Friday, September 10, 2010

Home owners destroyed by economy get shafted by IRS.

With no legaly clear definition of income available to the general public, and legal professions, the IRS is again allowed to run amuck and do what ever it wants, to whom ever it wants, when ever it wants.

Their latest victims are the home owners who are facing foreclosure. That is right. The hard working middle class that has already carried the burden of this country, and who are now being destroyed by the very government that it has paid for, are not only loosing their jobs, and their homes, but now the IRS is rubbing salt into the wound.

Here is how it works.

The citizen who has worked all their lives for some corporate company, bought a house 25 years ago, with a 100k loan they obtained from a local lender agency. A 30 year pay off, they owe just under 50k and 90 percent of their payment is going to principal now.

Then the economy drops out and Mr. Citizen is no longer making 45k per year, but instead is drawing 12k on unemployment insurance benefits, which are now being taxed as income, (thank you Ronald Reagan).

So our Mr. Citizen looses his home due to not payment and the bank repossesses it.
And Mr. Citizen is shocked to get a tax bill at the end of the year for income taxes on the 45k he did not pay back to the bank.

The bank took the property which the loan was used to obtain. So the bank got its money back.

The IRS contends that the original 100k loan was that - a loan, and since 45k was not paid back, then the entire 45k must be income that is taxable, received by the former home owner.

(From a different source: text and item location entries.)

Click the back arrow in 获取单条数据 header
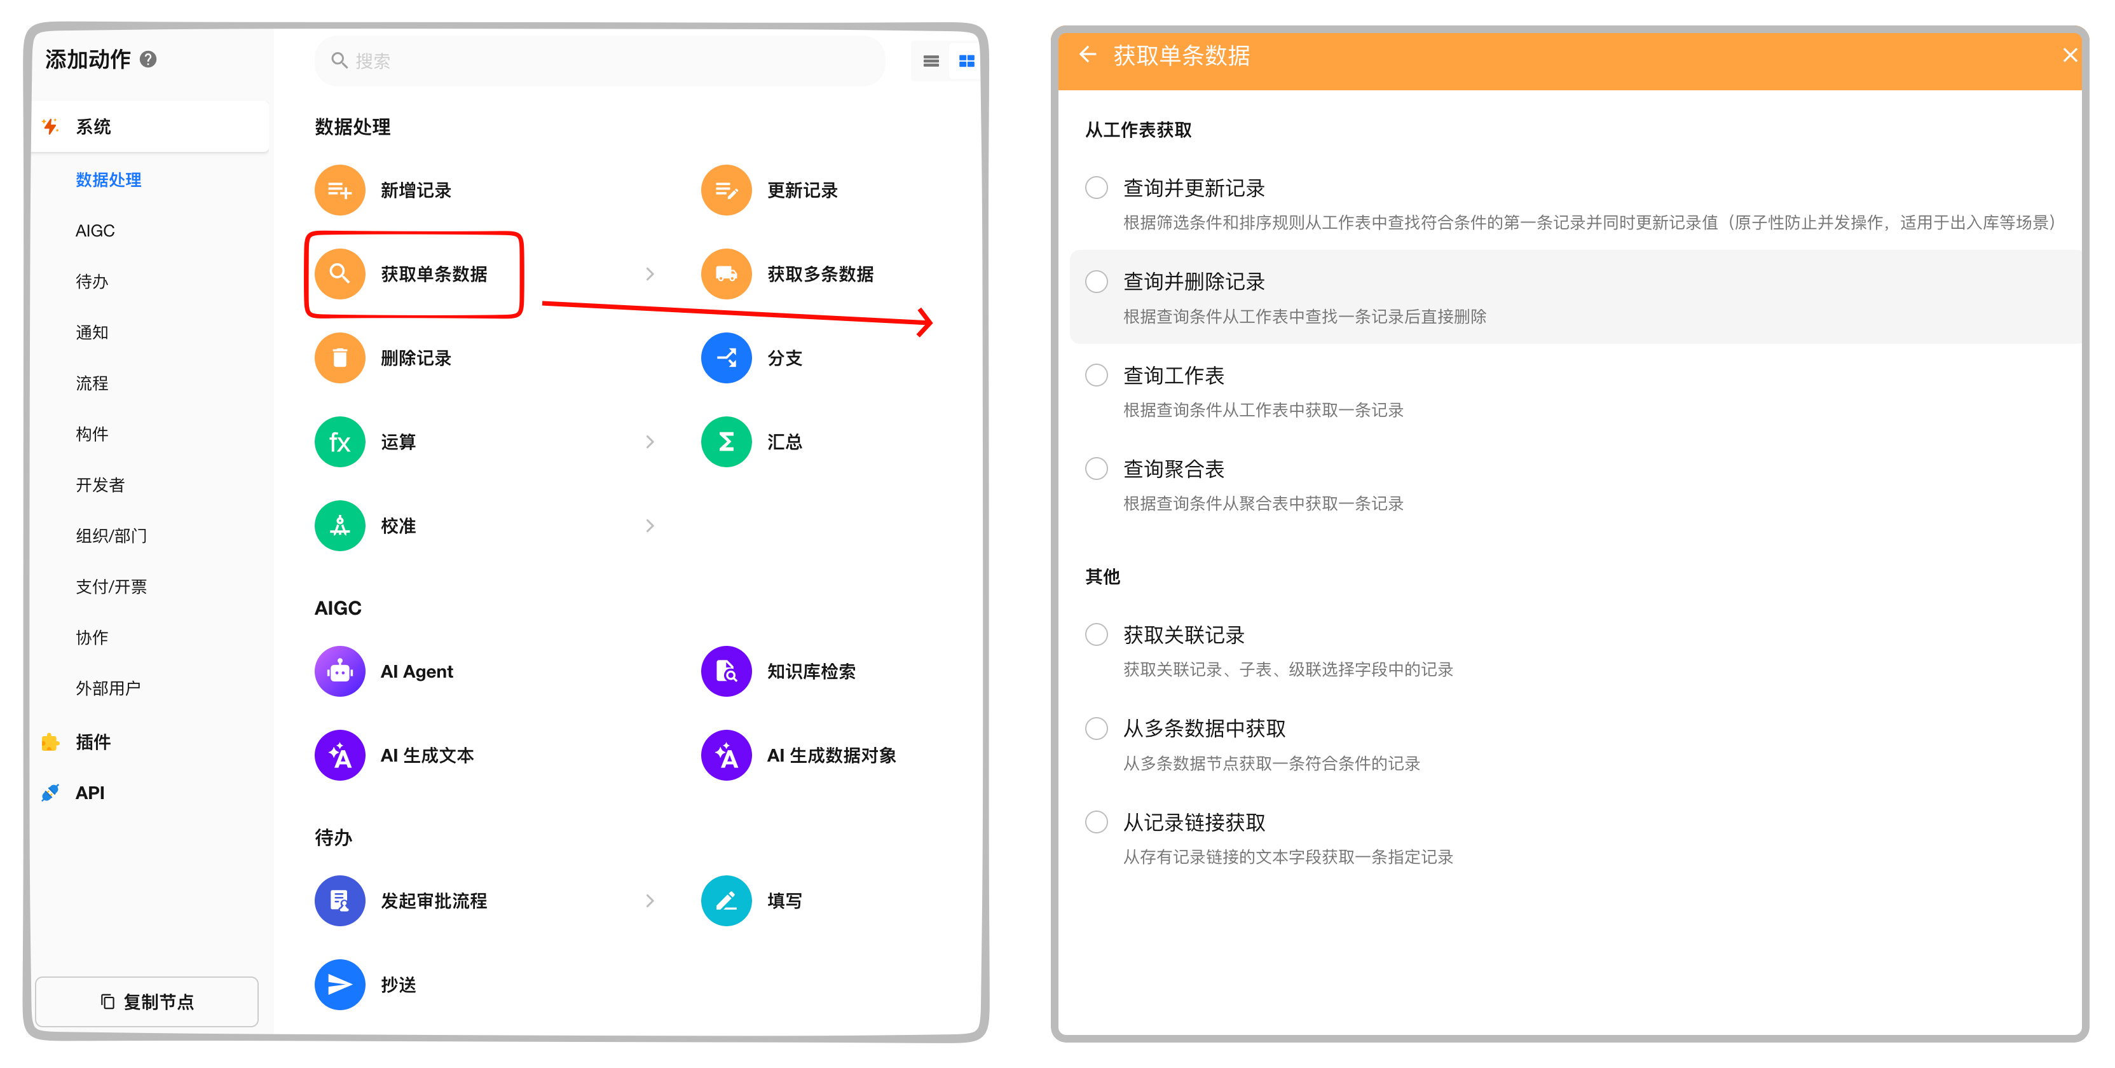 pyautogui.click(x=1088, y=55)
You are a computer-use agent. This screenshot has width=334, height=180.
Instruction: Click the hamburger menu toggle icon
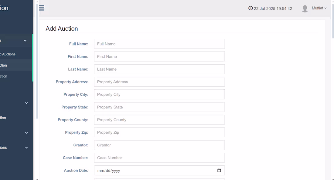pyautogui.click(x=42, y=8)
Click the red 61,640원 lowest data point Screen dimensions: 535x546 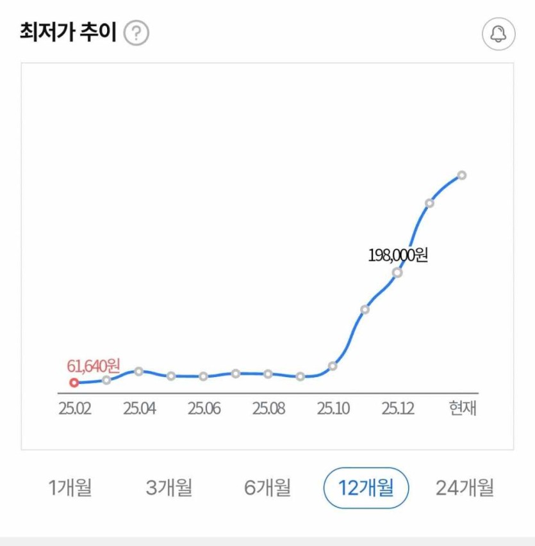74,383
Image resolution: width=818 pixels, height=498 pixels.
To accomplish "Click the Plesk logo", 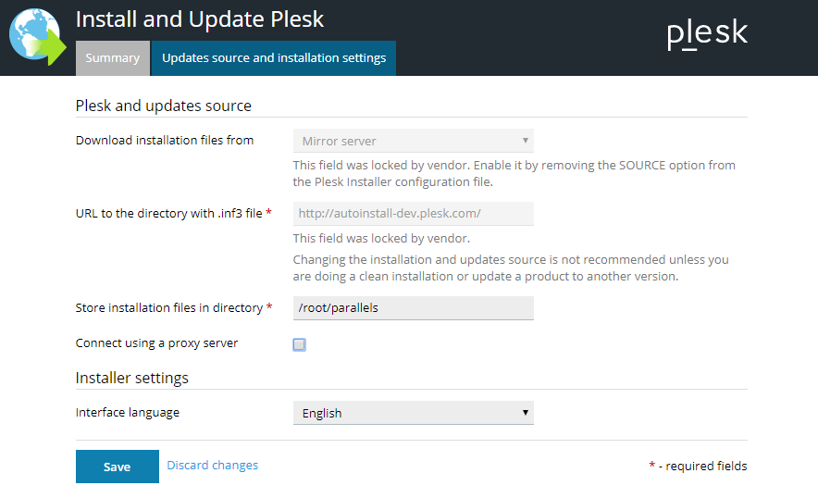I will coord(707,34).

Since the former owner has limited resources, paying off the taxes on the 45k becomes a decade long struggle, due to late fees and interests which can be as much as the amount due itself.

I say Horse hokey. The amount is NOT income. The bank took the property, therefore there is no gain to the former homeowner. Never mind the fact the bank can't resell the property given the economic climate. They were stupid for foreclosing. They would have been better off working with the homeowner. Instead, many banking institutions have properties scattered all over that are sitting empty and desolate, many of which are being broken into by thieves and homeless people. The property these homes sit on, are not being kept up, and local cities are starting to rake in revenue by fining the property owners (the banks) for failing to keep the property in shape. Meaning the grass has to be cut properly,and cannot be too long. Cities can make even more money of they send their own work crews out to take care of a properties lawn. - they charge the owning bank up to 1,000 dollars for each trip they have to make to cut the grass at that location.

Mean while the former homeowner has lost his job, lost his house and is now loosing his mind due to the IRS's not being held to ANY standard of proper responsibility.